Je n'ai pas pu m'empêcher de repenser à l'insulte que nous adressaient les Américains en 2003 lorsqu'ils furent vexés que les Français ne les suivent pas en Irak : "surrenderers monkeys"... singes capitulards.
Si, sur l'ensemble de l'Histoire, il ne faut pas sombrer dans le "french army bashing" à courte vue, et se souvenir par exemple que, contrairement à une idée reçue, la proportion de victoires-défaites contre les Anglais est de 60-40 en faveur de la France, il faut avouer que l'on n'a jamais mieux mérité ce sobriquet que durant ces tristes mois de mai et juin 1940 (en dépit de la résistance opiniâtre de certains éléments de l'armée qu'il ne convient pas d'insulter).
Dès lors, je me pose la question sur le titre "L'étrange défaite". Ce livre ayant été édité à titre posthume, après que Bloch fût fusillé pour résistance en 1944 – il nous est d'ailleurs parvenu presque par miracle, après avoir été enterré dans son jardin.

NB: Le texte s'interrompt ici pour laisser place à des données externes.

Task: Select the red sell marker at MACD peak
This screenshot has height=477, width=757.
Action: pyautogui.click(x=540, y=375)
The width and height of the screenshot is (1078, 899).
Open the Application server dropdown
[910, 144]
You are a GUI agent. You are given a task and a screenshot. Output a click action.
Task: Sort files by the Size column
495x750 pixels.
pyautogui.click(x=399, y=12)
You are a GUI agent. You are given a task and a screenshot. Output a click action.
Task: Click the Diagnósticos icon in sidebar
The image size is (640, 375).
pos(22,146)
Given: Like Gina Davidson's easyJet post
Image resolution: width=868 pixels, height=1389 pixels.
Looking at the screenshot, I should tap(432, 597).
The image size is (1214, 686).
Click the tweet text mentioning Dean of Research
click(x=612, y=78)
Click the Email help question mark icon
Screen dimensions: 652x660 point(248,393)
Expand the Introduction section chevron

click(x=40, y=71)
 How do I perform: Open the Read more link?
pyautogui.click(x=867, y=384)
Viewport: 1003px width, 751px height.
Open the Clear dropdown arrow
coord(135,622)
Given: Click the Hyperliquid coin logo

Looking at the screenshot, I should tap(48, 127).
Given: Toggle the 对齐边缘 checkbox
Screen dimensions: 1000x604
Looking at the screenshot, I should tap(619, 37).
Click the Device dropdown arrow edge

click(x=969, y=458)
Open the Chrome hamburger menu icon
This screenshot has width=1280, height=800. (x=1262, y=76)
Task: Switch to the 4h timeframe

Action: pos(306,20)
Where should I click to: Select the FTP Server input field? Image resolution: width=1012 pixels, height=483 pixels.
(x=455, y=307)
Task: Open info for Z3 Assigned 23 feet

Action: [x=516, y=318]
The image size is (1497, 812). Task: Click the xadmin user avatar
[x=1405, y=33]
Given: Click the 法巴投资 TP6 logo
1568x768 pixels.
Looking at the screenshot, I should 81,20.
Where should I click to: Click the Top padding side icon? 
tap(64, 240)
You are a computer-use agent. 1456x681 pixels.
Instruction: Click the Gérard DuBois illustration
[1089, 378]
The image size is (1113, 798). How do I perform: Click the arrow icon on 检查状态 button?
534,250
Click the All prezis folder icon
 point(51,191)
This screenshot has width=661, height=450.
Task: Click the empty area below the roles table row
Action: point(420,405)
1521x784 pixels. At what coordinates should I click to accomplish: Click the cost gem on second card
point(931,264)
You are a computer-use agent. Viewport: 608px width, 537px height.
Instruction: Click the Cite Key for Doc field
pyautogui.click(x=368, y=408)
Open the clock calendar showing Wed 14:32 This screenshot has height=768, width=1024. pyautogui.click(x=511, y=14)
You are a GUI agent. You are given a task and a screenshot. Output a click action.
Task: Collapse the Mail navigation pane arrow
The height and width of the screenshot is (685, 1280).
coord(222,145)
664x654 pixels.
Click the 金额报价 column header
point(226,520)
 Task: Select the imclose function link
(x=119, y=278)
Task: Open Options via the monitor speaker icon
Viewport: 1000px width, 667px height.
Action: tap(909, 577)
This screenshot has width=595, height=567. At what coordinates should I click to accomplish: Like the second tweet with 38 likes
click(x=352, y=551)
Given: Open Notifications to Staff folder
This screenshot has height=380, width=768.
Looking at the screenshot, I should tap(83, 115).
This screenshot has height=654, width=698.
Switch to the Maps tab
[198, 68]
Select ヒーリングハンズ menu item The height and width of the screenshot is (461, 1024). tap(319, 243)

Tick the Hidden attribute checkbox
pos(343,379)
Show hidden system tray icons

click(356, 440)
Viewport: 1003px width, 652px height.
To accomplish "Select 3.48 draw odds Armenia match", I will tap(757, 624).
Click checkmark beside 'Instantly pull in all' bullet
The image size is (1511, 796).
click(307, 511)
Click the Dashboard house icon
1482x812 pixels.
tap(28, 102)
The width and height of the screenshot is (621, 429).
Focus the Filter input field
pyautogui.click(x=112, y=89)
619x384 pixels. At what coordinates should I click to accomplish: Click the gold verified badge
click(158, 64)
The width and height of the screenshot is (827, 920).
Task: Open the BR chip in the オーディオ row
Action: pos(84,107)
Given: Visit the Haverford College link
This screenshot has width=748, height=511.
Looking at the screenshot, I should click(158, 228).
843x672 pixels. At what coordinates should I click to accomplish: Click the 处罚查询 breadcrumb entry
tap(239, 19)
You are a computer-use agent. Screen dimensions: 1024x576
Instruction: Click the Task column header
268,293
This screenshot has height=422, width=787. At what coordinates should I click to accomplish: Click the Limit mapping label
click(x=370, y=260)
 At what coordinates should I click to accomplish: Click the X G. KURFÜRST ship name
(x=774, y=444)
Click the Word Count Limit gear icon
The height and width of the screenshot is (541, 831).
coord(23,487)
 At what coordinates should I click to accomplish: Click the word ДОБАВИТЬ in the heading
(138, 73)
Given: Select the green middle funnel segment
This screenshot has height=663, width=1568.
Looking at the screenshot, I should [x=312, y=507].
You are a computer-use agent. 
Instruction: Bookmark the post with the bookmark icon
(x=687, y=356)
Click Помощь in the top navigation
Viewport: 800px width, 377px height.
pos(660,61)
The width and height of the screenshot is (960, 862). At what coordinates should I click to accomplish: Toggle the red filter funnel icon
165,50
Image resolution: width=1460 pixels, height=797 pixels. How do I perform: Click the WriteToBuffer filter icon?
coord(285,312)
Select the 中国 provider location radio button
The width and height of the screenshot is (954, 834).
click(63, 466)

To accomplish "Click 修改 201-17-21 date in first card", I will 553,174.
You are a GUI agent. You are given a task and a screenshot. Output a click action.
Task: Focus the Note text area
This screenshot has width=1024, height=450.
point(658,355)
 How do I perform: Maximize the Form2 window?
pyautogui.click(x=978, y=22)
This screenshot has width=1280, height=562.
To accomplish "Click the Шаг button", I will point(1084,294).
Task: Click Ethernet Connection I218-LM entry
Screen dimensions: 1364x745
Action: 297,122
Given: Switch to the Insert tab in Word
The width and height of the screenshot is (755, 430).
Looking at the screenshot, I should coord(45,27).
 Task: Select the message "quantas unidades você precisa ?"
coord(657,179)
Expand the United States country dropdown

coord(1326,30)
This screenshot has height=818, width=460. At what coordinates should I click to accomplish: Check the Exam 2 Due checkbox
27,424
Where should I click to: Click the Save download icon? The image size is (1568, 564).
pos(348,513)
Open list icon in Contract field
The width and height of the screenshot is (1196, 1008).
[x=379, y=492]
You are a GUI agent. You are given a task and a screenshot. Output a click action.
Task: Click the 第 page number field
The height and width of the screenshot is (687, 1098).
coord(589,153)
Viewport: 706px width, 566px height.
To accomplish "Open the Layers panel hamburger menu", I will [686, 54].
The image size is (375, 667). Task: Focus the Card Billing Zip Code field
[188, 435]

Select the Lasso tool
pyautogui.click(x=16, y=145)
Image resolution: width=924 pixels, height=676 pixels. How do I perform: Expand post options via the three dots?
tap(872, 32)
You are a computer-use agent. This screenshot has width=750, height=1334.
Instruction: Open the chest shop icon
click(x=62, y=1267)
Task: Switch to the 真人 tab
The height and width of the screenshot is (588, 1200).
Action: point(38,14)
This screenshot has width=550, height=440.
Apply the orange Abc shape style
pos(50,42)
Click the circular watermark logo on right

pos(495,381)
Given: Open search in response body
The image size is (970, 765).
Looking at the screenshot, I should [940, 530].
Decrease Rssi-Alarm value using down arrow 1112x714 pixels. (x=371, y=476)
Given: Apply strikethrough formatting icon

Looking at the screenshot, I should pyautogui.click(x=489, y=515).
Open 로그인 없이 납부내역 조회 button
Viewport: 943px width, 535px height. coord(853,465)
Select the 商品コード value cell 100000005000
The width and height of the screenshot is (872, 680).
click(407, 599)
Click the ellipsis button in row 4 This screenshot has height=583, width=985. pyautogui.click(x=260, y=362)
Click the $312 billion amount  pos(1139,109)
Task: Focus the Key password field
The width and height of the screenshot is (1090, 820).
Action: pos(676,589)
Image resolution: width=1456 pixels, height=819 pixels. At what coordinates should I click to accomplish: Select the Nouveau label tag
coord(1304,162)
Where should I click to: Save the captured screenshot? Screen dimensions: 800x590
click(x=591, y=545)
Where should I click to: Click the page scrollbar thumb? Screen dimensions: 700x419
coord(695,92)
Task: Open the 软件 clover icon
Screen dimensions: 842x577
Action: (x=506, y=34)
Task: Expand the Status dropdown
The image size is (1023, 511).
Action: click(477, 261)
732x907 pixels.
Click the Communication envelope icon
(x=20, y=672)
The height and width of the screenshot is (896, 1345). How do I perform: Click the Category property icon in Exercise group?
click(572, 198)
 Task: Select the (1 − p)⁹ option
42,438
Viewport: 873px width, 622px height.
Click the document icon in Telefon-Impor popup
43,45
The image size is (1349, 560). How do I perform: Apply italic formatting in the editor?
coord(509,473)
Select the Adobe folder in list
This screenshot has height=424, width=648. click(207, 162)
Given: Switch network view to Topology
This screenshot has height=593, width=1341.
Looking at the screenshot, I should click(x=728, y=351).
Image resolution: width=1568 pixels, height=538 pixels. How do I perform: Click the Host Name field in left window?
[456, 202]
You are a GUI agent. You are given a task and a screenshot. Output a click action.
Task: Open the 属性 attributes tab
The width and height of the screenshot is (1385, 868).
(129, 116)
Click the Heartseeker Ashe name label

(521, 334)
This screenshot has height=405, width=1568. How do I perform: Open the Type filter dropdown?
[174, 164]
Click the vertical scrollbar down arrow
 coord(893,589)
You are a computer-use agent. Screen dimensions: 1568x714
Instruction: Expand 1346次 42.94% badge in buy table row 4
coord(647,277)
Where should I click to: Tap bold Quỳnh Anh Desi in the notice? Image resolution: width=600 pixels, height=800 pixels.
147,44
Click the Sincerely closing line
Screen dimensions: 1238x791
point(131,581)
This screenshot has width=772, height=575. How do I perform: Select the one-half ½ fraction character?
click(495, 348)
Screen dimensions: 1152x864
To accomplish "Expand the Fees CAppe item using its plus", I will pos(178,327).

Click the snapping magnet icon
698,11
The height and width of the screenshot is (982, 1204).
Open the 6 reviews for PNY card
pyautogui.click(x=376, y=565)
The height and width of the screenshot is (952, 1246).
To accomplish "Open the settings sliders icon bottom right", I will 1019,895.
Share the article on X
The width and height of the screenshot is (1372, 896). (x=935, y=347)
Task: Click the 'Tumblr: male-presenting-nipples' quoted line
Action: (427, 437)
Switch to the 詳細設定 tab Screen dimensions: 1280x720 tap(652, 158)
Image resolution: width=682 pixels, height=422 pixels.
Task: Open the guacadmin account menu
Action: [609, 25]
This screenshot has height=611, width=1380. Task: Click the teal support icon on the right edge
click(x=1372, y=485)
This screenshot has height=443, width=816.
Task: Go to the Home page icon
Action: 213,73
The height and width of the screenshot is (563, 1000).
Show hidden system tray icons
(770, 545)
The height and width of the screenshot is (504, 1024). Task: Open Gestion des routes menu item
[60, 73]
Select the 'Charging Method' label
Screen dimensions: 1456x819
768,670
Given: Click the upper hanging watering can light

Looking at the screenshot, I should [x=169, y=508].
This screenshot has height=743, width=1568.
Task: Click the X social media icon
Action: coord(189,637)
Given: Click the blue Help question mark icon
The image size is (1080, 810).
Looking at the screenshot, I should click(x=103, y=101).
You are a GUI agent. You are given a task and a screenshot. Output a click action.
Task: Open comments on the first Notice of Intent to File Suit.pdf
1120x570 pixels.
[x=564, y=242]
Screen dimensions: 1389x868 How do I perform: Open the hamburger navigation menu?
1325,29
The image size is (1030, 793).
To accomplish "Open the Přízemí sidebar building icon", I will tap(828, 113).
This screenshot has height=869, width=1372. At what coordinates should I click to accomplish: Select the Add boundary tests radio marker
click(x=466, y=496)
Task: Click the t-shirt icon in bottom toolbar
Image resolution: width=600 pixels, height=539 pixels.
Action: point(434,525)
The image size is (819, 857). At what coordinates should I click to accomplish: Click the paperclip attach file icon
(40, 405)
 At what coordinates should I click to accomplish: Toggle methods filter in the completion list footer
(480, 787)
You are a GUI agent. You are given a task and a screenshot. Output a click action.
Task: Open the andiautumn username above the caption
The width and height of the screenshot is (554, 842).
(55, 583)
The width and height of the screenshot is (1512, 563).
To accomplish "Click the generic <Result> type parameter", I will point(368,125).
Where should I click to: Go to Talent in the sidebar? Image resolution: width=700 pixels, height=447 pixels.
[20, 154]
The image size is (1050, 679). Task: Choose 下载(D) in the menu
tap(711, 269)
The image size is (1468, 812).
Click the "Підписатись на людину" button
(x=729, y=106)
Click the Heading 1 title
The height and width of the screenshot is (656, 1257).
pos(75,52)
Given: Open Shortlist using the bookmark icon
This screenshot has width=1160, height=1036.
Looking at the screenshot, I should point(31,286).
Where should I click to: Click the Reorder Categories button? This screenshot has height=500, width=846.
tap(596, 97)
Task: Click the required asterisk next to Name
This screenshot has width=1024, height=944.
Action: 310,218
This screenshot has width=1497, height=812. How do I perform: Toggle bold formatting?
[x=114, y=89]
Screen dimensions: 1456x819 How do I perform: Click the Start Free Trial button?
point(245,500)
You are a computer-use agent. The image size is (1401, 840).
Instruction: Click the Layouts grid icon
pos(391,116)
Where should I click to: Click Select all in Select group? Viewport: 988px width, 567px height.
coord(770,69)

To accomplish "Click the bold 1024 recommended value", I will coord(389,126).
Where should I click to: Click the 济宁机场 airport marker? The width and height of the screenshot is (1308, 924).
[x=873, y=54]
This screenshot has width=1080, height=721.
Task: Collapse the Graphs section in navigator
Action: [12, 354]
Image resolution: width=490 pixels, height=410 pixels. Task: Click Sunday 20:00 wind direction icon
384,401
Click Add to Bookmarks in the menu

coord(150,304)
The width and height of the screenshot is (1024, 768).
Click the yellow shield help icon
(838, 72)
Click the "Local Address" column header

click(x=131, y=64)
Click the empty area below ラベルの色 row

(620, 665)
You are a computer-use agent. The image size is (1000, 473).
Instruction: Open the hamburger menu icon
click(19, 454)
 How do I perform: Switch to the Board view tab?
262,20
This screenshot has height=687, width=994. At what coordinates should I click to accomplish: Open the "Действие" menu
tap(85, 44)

Je me dis que le titre n'est forcément pas de lui, car à sa lecture, on conçoit cette défaite comme tout sauf "étrange".
C'est vraiment un très grand livre. Celui d'un analyste à l'intelligence acérée, celui d'un patriote au sens noble du terme, qui ne méprise aucune frange de la société, celui de quelqu'un capable d'élever le débat au niveau philosophique, celui d'un visionnaire. Un très grand bonhomme.
Pour moi, dans la catégorie "essais", c'est la lecture de l'année, et même peut-être de ces dix dernières années, et s'il n'est pas d'un abord facile pour les ados ou les personnes peu lettrées, chacun devrait s'y confronter dès qu'il a acquis le bagage nécessaire.
Pour enfoncer le clou, la version que j'ai lue comportait 6 articles supplémentaires écrits pour la plupart en 1943, un an avant sa mort. En tant que prof, mon attention a été attirée par le dernier des 6. Voyant la victoire se profiler, Bloch y exprime sa vision des réformes nécessaires pour l'éducation nationale après guerre, en particulier au niveau secondaire et universitaire. Cruel constat : bientôt 80 ans après, quasiment aucune de ses préconisations n'a été prise en compte (suppression des examens incessants transformant les jeunes en singes savants, fin de l'hyperspécialisation des écoles et des diplômes, suppression de certaines grandes écoles, décloisonnement des universités, retour à un enseignement général plus pragmatique pour éviter l'ennui, et j'en passe...)
Ce n'est même pas une intuition, c'est une certitude que j'ai, après 25 ans de carrière : si on l'avait écouté, nous n'en serions pas là, à présent, avec des hémorragies de décrocheurs, d'écoles alternatives, d'instruction en famille, des diplômes inutiles, des examens coûteux et sans valeur, des "bullshit cursus" menant tout droit à des "bullshit jobs"... et à un niveau général moyen toujours plus désastreux d'année en année.